I read M.R. James’s “The Ash Tree” as a child and its image of huge grey, hairy spiders has stayed with me ever since:
There is very little light about the bedstead, but there is a strange movement there; it sees as if Sir Richard were moving his head rapidly to and fro with only the slightest possible sound. And now you would guess, so deceptive is the half-darkness, that he had several heads, round and brownish, which move back and forward, even as low as his chest. It is a horrible illusion. Is it nothing more? There! something drops off the bed with a soft plump, like a kitten, and is out of the window in a flash; another — four — and after that there is quiet again….
First, at the fork, they saw a round body covered with fire — the size of a man’s head — appear very suddenly, then seem to collapse and fall back. This, five or six times; then a similar ball leapt into the air and fell on the grass, where after a moment it lay still. The Bishop went as near as he dared to it, and saw — what but the remains of an enormous spider, veinous and seared! And, as the fire burned lower down, more terrible bodies like this began to break out from the trunk, and it was seen that these were covered with greyish hair.
James returned to a loathsome spider image in “Canon Alberic’s Scrapbook”
At first you saw only a mass of coarse, matted black hair; presently it was seen that this covered a body of fearful thinness, almost a skeleton, but with the muscles standing out like wires. The hands were of a dusky pallor, covered, like the body, with long, coarse hairs, and hideously taloned. The eyes, touched in with a burning yellow, had intensely black pupils, and were fixed upon the throned King with a look of beast-like hate. Imagine one of the awful bird-catching spiders of South America translated into human form, and endowed with intelligence just less than human, and you will have some faint conception of the terror inspired by this appalling effigy. One remark is universally made by those to whom I have shown the picture: ‘It was drawn from the life.’ [First published in 1895 in National Review XXV, no. 145 (March 1895). Reprinted in Ghost Stories of an Antiquary in 1904.]

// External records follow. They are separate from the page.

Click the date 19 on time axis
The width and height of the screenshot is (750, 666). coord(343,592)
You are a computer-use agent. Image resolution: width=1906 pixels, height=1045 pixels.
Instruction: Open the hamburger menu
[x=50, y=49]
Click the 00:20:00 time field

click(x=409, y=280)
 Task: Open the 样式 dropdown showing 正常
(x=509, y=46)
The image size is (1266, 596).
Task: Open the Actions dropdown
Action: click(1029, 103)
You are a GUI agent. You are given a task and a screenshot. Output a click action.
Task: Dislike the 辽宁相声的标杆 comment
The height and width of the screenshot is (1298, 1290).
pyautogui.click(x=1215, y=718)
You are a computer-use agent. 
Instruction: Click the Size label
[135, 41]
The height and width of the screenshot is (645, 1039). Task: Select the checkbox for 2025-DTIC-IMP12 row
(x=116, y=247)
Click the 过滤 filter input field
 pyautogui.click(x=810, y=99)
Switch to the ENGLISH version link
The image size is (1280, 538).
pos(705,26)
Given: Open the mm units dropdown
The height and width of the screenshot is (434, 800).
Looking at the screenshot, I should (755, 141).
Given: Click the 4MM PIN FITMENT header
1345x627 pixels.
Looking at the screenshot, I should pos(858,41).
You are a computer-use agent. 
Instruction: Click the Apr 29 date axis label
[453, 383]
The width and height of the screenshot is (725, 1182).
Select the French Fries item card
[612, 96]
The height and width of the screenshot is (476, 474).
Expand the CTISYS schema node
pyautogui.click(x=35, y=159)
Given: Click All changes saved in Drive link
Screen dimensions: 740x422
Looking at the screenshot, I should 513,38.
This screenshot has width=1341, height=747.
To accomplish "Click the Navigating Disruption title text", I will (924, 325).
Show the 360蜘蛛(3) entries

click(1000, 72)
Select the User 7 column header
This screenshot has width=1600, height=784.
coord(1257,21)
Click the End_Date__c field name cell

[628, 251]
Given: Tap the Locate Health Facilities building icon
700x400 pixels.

Author Helen Grant writes about a possible influence for “The Ash Tree” in a Gothick tale from the German called Die schwarze Spinne. Grant’s piece appeared in Rosemary Pardoe’s admirable and essential Ghosts & Scholar’s M.R. James Newsletter, as did an article by Jacqueline Simpson describing a Fortean spider event that may have inspired James.
I would like to share a case of life imitating art in this excerpt from Green Hell [subtitled Adventures in the Mysterious Jungles of Eastern Bolivia in some editions.] by Julian Duguid. Considering the huge popularity of Green Hell and its sequel Tiger-Man, there is very little biographical information about the author on the web. Julian Thomas Duguid (1902 May 24 – 1987 Jun 5) was Irish. An Oxford graduate, he may have been a schoolmaster or in the British Diplomatic Service. He was reported as about to lead an expedition to Labrador in 1934. Duguid went on a later expedition to search for Col. Fawcett who disappeared in Bolivia while searching for a fabled, mysteriously illuminated city. He apparently fell into his first Bolivian expedition with the impulsive high spirits of the young.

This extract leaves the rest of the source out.